§ **Work to complete**
Return exactly these lines and no others: the one containing "This screenshot has width=1363, height=690." and all that follow it to the end of the listing below.
● ● ● ●
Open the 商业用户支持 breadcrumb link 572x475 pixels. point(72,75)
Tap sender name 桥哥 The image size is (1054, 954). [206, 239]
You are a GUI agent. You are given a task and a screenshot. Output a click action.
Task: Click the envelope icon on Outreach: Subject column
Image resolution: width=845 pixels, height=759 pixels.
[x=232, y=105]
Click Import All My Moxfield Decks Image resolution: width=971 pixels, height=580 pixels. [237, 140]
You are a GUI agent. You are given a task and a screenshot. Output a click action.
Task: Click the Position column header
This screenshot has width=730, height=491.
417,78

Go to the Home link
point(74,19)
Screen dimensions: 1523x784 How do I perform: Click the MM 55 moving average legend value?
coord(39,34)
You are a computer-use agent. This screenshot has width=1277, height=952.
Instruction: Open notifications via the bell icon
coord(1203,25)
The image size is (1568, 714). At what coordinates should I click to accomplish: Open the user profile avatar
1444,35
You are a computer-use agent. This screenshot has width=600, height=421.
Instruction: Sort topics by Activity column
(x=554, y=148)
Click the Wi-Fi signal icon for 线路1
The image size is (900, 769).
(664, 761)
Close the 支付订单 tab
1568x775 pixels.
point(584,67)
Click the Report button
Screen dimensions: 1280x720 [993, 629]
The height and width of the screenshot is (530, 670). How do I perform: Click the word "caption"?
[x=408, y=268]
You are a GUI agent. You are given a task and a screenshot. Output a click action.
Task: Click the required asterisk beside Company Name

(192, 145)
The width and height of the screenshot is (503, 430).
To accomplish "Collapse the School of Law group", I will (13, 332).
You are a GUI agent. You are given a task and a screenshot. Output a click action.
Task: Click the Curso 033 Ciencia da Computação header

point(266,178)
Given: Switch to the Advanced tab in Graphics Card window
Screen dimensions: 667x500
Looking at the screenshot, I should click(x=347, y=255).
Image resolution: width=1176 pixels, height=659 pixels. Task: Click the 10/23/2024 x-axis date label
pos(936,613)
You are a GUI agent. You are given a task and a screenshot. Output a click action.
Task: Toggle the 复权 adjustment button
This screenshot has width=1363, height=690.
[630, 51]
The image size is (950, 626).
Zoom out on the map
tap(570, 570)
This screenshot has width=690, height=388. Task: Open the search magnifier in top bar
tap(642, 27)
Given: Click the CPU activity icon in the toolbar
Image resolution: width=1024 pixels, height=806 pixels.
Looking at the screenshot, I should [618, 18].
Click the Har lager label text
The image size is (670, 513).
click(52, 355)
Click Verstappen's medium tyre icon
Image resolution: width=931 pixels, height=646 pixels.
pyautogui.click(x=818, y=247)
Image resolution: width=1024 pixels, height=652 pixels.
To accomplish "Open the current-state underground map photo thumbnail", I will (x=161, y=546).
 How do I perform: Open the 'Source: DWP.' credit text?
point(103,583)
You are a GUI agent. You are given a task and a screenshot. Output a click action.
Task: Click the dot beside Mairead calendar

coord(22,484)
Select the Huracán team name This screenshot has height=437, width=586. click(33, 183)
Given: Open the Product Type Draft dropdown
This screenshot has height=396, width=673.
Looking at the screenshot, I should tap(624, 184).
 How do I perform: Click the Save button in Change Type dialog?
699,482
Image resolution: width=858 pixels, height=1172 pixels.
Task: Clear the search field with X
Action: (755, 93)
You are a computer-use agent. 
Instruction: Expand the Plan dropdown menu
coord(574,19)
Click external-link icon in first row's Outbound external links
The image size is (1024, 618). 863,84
● ● ● ●
§ **Written response**
This screenshot has width=1363, height=690.
[630, 51]
The image size is (950, 626).
Zoom out on the map
tap(570, 570)
This screenshot has width=690, height=388. Task: Open the search magnifier in top bar
tap(642, 27)
Given: Click the CPU activity icon in the toolbar
Image resolution: width=1024 pixels, height=806 pixels.
Looking at the screenshot, I should [618, 18].
Click the Har lager label text
The image size is (670, 513).
click(52, 355)
Click Verstappen's medium tyre icon
Image resolution: width=931 pixels, height=646 pixels.
pyautogui.click(x=818, y=247)
Image resolution: width=1024 pixels, height=652 pixels.
To accomplish "Open the current-state underground map photo thumbnail", I will (x=161, y=546).
 How do I perform: Open the 'Source: DWP.' credit text?
point(103,583)
You are a GUI agent. You are given a task and a screenshot. Output a click action.
Task: Click the dot beside Mairead calendar

coord(22,484)
Select the Huracán team name This screenshot has height=437, width=586. click(33, 183)
Given: Open the Product Type Draft dropdown
This screenshot has height=396, width=673.
Looking at the screenshot, I should tap(624, 184).
 How do I perform: Click the Save button in Change Type dialog?
699,482
Image resolution: width=858 pixels, height=1172 pixels.
Task: Clear the search field with X
Action: (755, 93)
You are a computer-use agent. 
Instruction: Expand the Plan dropdown menu
coord(574,19)
Click external-link icon in first row's Outbound external links
The image size is (1024, 618). 863,84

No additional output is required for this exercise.